I can’t cite rigorous evaluation data to show the positive effects of such programs, but it doesn’t take a top-100 guitarist to grasp the group’s vision: We believe prisoners provided with the musical tools to create songs of their own can achieve a positive change of attitude that can initiate the work necessary to successfully return to life outside prison walls. Creating music, along with other educational and vocational programs, can be a profound force for positive change in a prisoner’s life.

If the idea hits you like Wayne Kramer power chord — or if you’ve ever just found a little peace and focus while plunking away at an instrument — you might consider a donation.

trusting our stuff

I spent some time in court today, taking the stand to share some research on voting and disenfranchisement. I’ve done this sort of thing a few times before, but courtrooms, sworn oaths, and cross-examinations are still a little scary to me — more like heebie-jeebies scary than howling fantods scary — but scary nonetheless. Whenever I get anxious, though, I try to “do as I say” in my capacity as advisor, editor, or chair.

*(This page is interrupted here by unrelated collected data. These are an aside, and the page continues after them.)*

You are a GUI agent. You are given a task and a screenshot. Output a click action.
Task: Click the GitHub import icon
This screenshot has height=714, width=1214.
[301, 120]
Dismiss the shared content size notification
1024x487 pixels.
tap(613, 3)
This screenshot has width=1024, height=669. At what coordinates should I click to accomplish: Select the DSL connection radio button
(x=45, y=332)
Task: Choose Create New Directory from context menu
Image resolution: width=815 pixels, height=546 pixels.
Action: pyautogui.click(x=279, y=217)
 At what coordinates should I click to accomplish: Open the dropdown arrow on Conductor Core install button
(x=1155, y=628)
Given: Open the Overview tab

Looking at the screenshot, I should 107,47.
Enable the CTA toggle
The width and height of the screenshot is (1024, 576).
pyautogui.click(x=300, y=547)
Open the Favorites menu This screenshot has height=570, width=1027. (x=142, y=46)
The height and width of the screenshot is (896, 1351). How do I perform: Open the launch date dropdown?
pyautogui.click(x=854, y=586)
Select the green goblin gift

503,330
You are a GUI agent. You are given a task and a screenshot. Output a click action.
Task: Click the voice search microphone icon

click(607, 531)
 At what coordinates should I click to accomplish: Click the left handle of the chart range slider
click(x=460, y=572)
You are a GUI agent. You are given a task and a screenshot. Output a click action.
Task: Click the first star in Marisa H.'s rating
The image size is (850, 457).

When my students are anxious about presentating their work, I tell them what my little league coach told me on his (frequent) trips to see me on the pitcher’s mound: trust your stuff. I remind them about all the preparation, hard work, painstaking research, analysis, and careful writing they’ve done on the subject. If they”re well-prepared, know what they’re doing, and have good stuff to present, there’s really little reason for anxiety. And, at that point, they can direct their energies into communicating effectively, rather than worrying about freaking out, melting down, or curling up in a fetal position before a room of stunned observers.

Social scientists are trained to be appropriately cautious in presenting our work to peers and to the public, but such caution shouldn’t morph itself into learned helplessness or defeatism. As editors, we’re often encouraging writers to trust their stuff — “We actually know a lot about that right? You don’t need to put “may,” “perhaps,” “preliminary,” and “exploratory,” in the concluding sentence. You’ve actually written some good stuff that’s quite convincing on those very points, right?” 

So, while it makes good sense to worry about “overselling” a particular study or finding, there’s also a danger in “underselling” the real knowledge we’ve gained on a topic of importance. When I see social scientists overselling or overreaching, it is usually because they’ve gotten away from their stuff and started popping off about things they haven’t researched or thought much about.

I was thinking of this after raising my right hand and striding across the courtroom to take the stand – just stay on your research and trust your stuff. And it seemed to work out okay today — I said “I don’t know” when I lacked the information to answer a question responsibly, but I also made clear that we have learned some information relevant to the case at hand.

Learning how to trust your stuff comes in as handy in the courtroom as it does in the lecture hall or on the pitcher’s mound. Of course, it won’t eliminate all sources of anxiety. While 95 percent of my attention may have been devoted to responsibly communicating the research, about 5 percent was still pretty anxious. So, however much I may trust my research, I’m still mortified that my fly may be down when I feel a cool breeze on my way to the witness stand.